The Harris River fish habitat restoration project restored more than 11 miles of salmon streams, improved fish passage and reduced erosion on more than 8 miles of roads. It also enhanced local trails and restored more than 400 acres of forest by thinning second-growth trees.
“When you see salmon in a restored pool on Harris River, you’re seeing the benefits of watershed restoration firsthand,” said Randy Hagenstein, state director of The Nature Conservancy in Alaska. “A lot of dedicated people have worked hard to make this project happen, and I thank them for their long-term commitment to improving forest health.”
The schedule of events is as follows:
10 a.m. — Presentation on the Harris River restoration project at Craig High School
11 a.m. — A tour of the watershed project departs Craig High School. Lunch and transportation will be provided.
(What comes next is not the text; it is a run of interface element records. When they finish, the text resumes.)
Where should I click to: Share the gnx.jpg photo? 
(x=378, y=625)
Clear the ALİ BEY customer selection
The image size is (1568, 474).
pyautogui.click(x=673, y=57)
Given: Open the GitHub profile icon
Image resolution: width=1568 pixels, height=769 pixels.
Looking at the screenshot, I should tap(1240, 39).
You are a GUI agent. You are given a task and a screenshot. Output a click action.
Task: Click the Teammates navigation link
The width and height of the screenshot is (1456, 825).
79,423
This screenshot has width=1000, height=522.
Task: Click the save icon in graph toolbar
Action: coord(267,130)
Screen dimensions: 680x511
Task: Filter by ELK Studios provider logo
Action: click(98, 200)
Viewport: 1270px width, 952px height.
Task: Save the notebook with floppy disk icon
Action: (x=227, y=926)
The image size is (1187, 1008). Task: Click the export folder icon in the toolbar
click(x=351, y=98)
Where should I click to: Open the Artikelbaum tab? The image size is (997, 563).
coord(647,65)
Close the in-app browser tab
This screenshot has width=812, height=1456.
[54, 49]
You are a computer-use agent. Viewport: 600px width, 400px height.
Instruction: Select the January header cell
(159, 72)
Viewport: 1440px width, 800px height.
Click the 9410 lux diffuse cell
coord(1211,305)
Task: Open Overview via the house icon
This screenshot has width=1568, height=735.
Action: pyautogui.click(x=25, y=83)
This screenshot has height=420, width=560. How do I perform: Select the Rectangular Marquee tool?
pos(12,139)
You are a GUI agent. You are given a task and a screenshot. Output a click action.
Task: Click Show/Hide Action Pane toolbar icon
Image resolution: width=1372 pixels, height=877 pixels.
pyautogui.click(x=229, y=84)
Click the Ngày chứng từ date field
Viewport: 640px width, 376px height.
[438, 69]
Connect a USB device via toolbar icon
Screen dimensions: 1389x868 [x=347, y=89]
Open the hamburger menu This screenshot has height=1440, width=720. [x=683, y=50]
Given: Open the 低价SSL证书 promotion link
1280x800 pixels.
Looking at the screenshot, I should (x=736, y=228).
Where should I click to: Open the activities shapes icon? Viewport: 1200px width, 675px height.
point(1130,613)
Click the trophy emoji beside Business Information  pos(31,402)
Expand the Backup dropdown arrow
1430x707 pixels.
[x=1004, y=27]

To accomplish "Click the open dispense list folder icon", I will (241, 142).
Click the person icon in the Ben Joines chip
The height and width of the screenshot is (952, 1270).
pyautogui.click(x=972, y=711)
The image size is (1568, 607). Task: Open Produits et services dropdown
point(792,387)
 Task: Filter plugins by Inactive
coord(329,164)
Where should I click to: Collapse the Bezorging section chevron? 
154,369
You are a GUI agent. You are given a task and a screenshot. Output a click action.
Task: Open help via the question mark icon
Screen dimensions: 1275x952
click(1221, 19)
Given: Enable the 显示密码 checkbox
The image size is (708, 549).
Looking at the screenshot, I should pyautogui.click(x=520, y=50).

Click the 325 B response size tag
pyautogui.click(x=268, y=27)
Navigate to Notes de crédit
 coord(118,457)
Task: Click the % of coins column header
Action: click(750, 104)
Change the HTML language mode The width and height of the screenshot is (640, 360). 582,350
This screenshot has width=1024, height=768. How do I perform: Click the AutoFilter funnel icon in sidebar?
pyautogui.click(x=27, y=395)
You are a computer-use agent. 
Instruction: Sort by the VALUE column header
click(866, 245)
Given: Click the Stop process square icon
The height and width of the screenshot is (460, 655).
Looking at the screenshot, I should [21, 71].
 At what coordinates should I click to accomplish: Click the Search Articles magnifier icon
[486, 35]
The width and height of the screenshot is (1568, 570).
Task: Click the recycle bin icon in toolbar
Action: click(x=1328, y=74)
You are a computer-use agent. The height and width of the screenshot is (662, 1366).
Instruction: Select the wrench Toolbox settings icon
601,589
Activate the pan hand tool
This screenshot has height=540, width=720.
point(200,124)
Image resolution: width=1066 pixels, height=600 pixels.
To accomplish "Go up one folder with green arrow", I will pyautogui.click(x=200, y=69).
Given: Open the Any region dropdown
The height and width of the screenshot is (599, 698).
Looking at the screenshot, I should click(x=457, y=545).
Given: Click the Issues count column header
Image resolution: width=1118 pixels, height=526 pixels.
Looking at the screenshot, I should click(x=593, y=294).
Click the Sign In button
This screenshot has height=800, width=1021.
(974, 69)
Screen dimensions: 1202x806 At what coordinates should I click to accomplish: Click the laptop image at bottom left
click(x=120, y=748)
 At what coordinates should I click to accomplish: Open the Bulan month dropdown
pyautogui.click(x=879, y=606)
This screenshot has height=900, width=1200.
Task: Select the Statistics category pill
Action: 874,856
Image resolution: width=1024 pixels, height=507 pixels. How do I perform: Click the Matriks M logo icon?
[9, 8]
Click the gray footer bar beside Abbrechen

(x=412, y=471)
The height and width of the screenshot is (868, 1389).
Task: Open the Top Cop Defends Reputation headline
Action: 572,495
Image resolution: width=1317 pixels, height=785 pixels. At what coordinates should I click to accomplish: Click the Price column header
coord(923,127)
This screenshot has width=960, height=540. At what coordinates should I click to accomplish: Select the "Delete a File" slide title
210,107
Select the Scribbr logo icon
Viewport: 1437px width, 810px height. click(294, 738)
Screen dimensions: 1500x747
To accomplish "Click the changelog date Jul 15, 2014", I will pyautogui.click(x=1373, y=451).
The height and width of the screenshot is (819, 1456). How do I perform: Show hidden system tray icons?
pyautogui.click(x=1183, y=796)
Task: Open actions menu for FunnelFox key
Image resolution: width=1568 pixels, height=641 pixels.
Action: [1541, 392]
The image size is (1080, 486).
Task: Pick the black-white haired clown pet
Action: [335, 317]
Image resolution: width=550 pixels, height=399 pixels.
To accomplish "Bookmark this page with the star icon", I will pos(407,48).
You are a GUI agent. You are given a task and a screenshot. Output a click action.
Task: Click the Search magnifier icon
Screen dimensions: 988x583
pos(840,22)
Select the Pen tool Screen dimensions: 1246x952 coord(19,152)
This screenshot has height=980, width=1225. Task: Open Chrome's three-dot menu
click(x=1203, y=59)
2 p.m. — Ceremony to give Fubar Creek the Haida name “gandlaay haanaa,” meaning “beautiful creek.”
5 p.m. — An evening dinner and awards ceremony with a performance by the Klawock Heenya Tlingit Indian Dancers and a presentation by photographer Amy Gulick. Her talk marks the opening of a photo exhibit based on her book “Salmon in the Trees: Life in Alaska’s Tongass Rain Forest” at Craig High School.